- WORK ORDER -
Filter these entries so that only lines with the word "left" remain.

- TASK MATERIAL -
[Start of Attachment]
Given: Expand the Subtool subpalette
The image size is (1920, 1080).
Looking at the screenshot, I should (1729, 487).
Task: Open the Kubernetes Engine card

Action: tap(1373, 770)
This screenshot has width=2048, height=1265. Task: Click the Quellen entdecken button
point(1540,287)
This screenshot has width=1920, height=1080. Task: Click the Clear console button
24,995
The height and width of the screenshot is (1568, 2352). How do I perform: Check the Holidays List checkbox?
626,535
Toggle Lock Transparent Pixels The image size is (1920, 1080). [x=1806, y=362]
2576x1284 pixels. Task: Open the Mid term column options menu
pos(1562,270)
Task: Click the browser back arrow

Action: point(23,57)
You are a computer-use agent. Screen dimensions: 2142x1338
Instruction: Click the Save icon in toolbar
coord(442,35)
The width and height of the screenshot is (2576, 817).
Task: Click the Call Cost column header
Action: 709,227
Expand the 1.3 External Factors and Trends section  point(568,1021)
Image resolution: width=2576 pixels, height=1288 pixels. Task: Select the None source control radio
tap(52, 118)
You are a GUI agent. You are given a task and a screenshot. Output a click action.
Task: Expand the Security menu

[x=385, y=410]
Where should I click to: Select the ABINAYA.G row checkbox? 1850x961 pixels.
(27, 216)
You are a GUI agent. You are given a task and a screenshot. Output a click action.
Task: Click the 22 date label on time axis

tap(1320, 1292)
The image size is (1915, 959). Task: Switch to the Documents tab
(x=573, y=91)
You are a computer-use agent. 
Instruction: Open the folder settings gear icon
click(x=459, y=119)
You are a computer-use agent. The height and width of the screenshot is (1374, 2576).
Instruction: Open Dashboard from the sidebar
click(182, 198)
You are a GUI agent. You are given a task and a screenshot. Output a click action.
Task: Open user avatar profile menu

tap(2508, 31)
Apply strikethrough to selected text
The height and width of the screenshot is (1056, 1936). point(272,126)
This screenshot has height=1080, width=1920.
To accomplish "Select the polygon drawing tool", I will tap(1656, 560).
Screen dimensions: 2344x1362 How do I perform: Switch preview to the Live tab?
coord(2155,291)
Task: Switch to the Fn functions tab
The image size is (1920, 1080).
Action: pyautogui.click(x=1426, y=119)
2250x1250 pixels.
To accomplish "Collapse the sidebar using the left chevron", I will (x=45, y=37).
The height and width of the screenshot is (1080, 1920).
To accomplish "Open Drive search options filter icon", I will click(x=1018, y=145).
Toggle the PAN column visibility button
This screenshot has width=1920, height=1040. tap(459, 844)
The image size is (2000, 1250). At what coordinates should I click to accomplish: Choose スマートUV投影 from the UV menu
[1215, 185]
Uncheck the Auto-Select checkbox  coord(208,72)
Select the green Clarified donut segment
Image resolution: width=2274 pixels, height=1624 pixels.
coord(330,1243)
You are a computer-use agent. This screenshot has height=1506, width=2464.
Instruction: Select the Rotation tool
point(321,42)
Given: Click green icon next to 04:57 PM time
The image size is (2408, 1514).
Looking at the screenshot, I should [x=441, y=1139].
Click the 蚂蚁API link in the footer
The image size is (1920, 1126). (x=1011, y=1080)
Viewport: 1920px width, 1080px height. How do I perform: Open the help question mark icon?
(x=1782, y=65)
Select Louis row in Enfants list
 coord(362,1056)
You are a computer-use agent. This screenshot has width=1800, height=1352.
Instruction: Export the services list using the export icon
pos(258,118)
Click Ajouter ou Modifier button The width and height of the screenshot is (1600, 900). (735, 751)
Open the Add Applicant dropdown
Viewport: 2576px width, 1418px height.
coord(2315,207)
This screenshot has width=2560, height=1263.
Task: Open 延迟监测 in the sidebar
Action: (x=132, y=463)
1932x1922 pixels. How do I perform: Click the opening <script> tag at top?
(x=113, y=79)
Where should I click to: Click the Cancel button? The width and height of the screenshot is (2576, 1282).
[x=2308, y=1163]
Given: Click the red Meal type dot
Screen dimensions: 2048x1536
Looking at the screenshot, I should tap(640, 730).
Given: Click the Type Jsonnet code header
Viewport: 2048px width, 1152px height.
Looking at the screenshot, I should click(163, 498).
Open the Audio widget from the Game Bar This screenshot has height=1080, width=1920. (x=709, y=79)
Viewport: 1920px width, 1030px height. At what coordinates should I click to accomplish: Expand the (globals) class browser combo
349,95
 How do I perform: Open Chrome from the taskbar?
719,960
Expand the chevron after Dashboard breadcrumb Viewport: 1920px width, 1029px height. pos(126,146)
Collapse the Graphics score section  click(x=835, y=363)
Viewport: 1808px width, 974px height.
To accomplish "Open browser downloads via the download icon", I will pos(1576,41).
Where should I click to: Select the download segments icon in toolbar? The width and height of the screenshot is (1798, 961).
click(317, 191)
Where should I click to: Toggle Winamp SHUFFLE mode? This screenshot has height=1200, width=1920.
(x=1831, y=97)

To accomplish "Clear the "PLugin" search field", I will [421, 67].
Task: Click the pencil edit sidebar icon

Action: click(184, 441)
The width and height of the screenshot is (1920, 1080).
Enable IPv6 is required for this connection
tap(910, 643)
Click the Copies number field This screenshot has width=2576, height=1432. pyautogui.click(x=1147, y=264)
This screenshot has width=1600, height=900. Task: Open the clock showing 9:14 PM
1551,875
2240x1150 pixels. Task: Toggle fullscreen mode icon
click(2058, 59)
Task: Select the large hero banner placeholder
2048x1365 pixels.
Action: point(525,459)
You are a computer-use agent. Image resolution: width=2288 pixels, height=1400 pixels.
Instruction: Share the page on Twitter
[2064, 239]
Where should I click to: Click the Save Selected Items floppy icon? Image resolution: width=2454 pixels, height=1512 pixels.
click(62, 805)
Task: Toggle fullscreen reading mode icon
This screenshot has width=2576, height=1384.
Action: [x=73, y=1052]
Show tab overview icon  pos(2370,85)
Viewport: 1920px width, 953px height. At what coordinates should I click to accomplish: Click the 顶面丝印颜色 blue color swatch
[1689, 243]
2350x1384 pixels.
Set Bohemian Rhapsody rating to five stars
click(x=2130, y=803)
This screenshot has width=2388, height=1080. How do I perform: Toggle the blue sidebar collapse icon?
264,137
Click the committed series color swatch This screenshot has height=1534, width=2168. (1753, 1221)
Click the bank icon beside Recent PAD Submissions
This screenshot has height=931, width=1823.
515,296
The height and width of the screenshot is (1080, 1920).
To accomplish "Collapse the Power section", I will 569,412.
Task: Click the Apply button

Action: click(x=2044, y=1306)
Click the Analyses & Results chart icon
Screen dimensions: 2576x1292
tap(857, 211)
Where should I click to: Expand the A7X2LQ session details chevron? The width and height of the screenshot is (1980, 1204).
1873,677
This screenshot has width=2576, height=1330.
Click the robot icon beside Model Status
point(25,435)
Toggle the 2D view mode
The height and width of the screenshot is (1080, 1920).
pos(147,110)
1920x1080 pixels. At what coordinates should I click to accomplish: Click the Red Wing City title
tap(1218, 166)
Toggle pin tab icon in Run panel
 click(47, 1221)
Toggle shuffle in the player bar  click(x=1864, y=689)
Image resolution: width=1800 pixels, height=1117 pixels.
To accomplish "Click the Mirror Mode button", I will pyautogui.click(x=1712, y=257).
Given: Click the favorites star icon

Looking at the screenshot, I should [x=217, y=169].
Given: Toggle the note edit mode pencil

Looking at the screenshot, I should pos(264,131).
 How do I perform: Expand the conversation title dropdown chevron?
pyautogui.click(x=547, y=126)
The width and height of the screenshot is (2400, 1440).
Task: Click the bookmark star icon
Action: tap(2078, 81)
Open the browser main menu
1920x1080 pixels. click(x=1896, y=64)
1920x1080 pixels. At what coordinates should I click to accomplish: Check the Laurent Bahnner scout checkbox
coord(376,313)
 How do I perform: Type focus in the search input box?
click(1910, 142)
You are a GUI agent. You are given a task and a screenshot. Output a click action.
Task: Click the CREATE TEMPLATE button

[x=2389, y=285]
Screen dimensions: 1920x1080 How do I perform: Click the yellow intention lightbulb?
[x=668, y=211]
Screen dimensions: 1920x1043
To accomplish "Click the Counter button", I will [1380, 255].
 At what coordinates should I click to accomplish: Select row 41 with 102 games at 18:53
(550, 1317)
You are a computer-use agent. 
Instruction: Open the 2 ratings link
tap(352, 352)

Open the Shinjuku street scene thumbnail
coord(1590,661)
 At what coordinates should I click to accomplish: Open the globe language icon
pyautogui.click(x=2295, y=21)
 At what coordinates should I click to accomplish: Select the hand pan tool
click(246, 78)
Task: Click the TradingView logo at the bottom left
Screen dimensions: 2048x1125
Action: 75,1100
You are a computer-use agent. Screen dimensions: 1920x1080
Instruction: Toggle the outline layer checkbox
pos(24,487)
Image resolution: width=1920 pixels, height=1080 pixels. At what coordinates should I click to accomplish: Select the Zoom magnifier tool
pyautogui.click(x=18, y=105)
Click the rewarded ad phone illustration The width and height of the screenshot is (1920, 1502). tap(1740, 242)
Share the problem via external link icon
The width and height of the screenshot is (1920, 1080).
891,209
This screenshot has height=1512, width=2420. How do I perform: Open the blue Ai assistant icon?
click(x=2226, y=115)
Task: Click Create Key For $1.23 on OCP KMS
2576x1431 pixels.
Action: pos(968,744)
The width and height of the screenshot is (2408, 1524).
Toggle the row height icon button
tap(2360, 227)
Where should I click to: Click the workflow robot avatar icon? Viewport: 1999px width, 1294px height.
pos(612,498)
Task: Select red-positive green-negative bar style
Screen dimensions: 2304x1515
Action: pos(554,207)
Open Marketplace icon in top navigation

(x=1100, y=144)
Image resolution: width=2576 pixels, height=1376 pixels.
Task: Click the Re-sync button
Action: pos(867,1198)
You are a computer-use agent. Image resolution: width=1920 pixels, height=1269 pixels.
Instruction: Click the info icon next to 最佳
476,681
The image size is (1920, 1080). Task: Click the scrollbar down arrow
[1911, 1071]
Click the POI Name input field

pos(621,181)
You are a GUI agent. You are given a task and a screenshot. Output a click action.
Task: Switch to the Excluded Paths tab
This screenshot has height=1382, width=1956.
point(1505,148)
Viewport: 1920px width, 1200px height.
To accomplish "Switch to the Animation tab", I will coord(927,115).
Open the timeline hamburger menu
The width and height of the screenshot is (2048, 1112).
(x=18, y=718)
[End of Attachment]
- WRITTEN ANSWER -
To accomplish "Collapse the sidebar using the left chevron", I will (x=45, y=37).
Task: Click the TradingView logo at the bottom left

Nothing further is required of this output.